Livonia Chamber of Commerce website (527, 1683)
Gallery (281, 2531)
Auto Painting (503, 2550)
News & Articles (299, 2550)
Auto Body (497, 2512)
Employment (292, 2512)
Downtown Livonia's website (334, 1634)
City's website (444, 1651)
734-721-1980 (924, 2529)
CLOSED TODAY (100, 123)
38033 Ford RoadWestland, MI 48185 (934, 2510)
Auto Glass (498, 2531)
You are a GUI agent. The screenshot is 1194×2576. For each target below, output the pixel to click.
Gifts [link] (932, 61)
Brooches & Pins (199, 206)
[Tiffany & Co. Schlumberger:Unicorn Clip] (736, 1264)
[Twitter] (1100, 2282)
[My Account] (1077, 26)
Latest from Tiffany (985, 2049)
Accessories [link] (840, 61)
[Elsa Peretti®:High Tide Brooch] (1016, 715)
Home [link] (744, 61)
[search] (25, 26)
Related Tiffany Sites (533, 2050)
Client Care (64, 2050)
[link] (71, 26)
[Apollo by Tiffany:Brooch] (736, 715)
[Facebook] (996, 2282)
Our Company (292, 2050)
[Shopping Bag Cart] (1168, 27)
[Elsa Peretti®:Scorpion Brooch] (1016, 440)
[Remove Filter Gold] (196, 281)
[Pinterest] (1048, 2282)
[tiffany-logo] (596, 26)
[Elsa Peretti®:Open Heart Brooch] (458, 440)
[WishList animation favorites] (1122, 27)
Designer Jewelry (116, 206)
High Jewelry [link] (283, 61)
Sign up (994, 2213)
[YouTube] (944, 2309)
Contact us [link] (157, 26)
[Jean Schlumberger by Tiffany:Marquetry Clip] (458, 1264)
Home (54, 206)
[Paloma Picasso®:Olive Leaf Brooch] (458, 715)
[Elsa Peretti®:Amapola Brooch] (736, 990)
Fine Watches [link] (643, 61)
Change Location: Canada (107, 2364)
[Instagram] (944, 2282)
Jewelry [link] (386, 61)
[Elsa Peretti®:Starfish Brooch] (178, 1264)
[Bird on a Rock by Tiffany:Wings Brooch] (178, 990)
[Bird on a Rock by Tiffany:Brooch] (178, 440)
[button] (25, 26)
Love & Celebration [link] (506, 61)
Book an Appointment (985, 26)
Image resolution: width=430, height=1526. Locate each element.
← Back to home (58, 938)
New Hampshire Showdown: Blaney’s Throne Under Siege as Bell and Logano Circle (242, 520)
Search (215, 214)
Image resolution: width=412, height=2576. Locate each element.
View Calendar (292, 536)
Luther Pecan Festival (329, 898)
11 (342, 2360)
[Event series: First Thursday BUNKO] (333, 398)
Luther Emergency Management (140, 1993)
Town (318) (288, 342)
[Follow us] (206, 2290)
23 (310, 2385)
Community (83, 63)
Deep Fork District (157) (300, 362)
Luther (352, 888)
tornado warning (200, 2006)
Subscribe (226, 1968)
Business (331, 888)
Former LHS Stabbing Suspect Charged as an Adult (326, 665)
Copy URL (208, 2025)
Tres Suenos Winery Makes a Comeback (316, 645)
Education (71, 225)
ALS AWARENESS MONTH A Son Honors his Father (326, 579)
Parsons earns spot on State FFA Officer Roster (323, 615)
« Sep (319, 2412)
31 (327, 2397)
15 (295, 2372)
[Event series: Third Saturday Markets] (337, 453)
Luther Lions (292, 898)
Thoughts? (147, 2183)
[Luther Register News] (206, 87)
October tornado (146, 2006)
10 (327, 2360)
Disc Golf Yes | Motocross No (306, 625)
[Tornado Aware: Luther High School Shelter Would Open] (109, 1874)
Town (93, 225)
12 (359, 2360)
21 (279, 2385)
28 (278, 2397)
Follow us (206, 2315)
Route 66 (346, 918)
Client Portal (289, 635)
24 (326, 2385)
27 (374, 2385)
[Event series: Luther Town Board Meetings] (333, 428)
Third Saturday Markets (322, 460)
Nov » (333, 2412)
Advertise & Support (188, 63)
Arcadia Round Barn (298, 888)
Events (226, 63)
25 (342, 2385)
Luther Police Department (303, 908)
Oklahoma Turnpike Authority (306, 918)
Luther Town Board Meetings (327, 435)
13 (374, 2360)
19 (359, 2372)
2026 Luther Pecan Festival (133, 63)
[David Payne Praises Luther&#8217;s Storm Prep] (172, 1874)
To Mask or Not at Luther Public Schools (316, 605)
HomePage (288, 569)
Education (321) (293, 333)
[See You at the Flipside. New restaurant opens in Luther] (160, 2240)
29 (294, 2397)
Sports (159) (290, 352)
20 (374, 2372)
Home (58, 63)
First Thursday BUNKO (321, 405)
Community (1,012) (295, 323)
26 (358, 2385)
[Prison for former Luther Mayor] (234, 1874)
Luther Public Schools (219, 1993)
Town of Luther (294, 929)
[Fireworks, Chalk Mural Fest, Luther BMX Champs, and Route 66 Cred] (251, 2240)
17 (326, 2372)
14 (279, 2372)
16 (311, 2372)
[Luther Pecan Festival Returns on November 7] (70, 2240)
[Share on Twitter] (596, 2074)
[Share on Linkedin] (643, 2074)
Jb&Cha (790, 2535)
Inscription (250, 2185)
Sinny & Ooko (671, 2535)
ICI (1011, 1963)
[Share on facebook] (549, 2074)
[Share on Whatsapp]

◆ **What you need to do**
Output, from the data above, the lines from the line with "[tiffany-logo] (596, 26)" to the line with "21 (279, 2385)" exactly as they stand, both ends included and nothing else.

◆ **Exercise response**
[tiffany-logo] (596, 26)
[Elsa Peretti®:Open Heart Brooch] (458, 440)
[WishList animation favorites] (1122, 27)
Designer Jewelry (116, 206)
High Jewelry [link] (283, 61)
Sign up (994, 2213)
[YouTube] (944, 2309)
Contact us [link] (157, 26)
[Jean Schlumberger by Tiffany:Marquetry Clip] (458, 1264)
Home (54, 206)
[Paloma Picasso®:Olive Leaf Brooch] (458, 715)
[Elsa Peretti®:Amapola Brooch] (736, 990)
Fine Watches [link] (643, 61)
Change Location: Canada (107, 2364)
[Instagram] (944, 2282)
Jewelry [link] (386, 61)
[Elsa Peretti®:Starfish Brooch] (178, 1264)
[Bird on a Rock by Tiffany:Wings Brooch] (178, 990)
[Bird on a Rock by Tiffany:Brooch] (178, 440)
[button] (25, 26)
Love & Celebration [link] (506, 61)
Book an Appointment (985, 26)
Image resolution: width=430, height=1526. Locate each element.
← Back to home (58, 938)
New Hampshire Showdown: Blaney’s Throne Under Siege as Bell and Logano Circle (242, 520)
Search (215, 214)
Image resolution: width=412, height=2576. Locate each element.
View Calendar (292, 536)
Luther Pecan Festival (329, 898)
11 (342, 2360)
[Event series: First Thursday BUNKO] (333, 398)
Luther Emergency Management (140, 1993)
Town (318) (288, 342)
[Follow us] (206, 2290)
23 (310, 2385)
Community (83, 63)
Deep Fork District (157) (300, 362)
Luther (352, 888)
tornado warning (200, 2006)
Subscribe (226, 1968)
Business (331, 888)
Former LHS Stabbing Suspect Charged as an Adult (326, 665)
Copy URL (208, 2025)
Tres Suenos Winery Makes a Comeback (316, 645)
Education (71, 225)
ALS AWARENESS MONTH A Son Honors his Father (326, 579)
Parsons earns spot on State FFA Officer Roster (323, 615)
« Sep (319, 2412)
31 (327, 2397)
15 (295, 2372)
[Event series: Third Saturday Markets] (337, 453)
Luther Lions (292, 898)
Thoughts? (147, 2183)
[Luther Register News] (206, 87)
October tornado (146, 2006)
10 (327, 2360)
Disc Golf Yes | Motocross No (306, 625)
[Tornado Aware: Luther High School Shelter Would Open] (109, 1874)
Town (93, 225)
12 (359, 2360)
21 (279, 2385)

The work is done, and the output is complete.